» **WORK REQUEST**
Each line from the opening of the records that follow to the line with "This screenshot has width=768, height=768." needs to be written out exactly. Add nothing.

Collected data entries
========================================================================

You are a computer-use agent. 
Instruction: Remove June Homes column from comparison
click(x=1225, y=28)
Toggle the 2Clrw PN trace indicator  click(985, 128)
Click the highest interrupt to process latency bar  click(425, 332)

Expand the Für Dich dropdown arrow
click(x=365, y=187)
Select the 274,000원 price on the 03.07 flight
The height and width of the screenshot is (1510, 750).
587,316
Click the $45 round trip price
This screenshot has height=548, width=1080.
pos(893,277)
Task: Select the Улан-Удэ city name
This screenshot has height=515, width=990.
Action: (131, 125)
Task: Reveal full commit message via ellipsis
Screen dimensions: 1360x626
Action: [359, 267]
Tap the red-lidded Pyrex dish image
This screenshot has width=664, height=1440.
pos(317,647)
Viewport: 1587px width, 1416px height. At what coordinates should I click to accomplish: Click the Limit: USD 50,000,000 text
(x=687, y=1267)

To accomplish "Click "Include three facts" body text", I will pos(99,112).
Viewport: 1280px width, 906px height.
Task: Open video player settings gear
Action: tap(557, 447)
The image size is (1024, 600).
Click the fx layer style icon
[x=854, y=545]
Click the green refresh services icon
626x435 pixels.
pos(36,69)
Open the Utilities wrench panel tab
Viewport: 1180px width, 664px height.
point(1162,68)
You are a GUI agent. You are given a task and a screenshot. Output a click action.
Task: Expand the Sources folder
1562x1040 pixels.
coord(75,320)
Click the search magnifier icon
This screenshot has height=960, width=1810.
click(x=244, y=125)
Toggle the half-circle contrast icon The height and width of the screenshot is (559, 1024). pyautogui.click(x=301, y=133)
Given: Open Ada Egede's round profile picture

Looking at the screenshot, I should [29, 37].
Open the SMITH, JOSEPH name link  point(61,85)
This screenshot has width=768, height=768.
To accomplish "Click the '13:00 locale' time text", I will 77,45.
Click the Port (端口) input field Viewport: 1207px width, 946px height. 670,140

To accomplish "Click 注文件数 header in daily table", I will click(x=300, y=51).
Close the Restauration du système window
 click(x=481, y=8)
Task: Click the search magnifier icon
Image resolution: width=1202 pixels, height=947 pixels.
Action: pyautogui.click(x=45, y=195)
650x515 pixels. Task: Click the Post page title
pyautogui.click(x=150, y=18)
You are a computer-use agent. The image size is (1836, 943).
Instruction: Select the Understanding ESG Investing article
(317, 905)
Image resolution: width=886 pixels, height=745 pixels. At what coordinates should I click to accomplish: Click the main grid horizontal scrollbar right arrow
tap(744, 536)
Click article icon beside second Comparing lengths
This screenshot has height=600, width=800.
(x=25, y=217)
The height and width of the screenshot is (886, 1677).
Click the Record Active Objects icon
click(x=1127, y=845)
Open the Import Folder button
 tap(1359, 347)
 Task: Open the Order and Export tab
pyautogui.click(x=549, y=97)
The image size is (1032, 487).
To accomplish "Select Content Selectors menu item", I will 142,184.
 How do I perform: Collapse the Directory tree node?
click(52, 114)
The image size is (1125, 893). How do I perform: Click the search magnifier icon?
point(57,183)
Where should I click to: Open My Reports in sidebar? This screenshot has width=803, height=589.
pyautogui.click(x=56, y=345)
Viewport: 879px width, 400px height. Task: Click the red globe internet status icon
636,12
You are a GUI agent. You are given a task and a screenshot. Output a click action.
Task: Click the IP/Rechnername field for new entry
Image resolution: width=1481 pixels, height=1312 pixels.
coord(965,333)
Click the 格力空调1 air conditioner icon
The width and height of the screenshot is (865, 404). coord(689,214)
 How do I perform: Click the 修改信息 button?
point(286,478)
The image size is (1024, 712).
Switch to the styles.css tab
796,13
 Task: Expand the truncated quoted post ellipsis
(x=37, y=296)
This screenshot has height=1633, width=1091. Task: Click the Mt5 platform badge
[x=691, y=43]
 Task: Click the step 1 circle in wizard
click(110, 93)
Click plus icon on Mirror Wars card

========================================================================

» **PROBLEM SOLUTION**
You are a computer-use agent. 
Instruction: Remove June Homes column from comparison
click(x=1225, y=28)
Toggle the 2Clrw PN trace indicator  click(985, 128)
Click the highest interrupt to process latency bar  click(425, 332)

Expand the Für Dich dropdown arrow
click(x=365, y=187)
Select the 274,000원 price on the 03.07 flight
The height and width of the screenshot is (1510, 750).
587,316
Click the $45 round trip price
This screenshot has height=548, width=1080.
pos(893,277)
Task: Select the Улан-Удэ city name
This screenshot has height=515, width=990.
Action: (131, 125)
Task: Reveal full commit message via ellipsis
Screen dimensions: 1360x626
Action: [359, 267]
Tap the red-lidded Pyrex dish image
This screenshot has width=664, height=1440.
pos(317,647)
Viewport: 1587px width, 1416px height. At what coordinates should I click to accomplish: Click the Limit: USD 50,000,000 text
(x=687, y=1267)

To accomplish "Click "Include three facts" body text", I will pos(99,112).
Viewport: 1280px width, 906px height.
Task: Open video player settings gear
Action: tap(557, 447)
The image size is (1024, 600).
Click the fx layer style icon
[x=854, y=545]
Click the green refresh services icon
626x435 pixels.
pos(36,69)
Open the Utilities wrench panel tab
Viewport: 1180px width, 664px height.
point(1162,68)
You are a GUI agent. You are given a task and a screenshot. Output a click action.
Task: Expand the Sources folder
1562x1040 pixels.
coord(75,320)
Click the search magnifier icon
This screenshot has height=960, width=1810.
click(x=244, y=125)
Toggle the half-circle contrast icon The height and width of the screenshot is (559, 1024). pyautogui.click(x=301, y=133)
Given: Open Ada Egede's round profile picture

Looking at the screenshot, I should [29, 37].
Open the SMITH, JOSEPH name link  point(61,85)
This screenshot has width=768, height=768.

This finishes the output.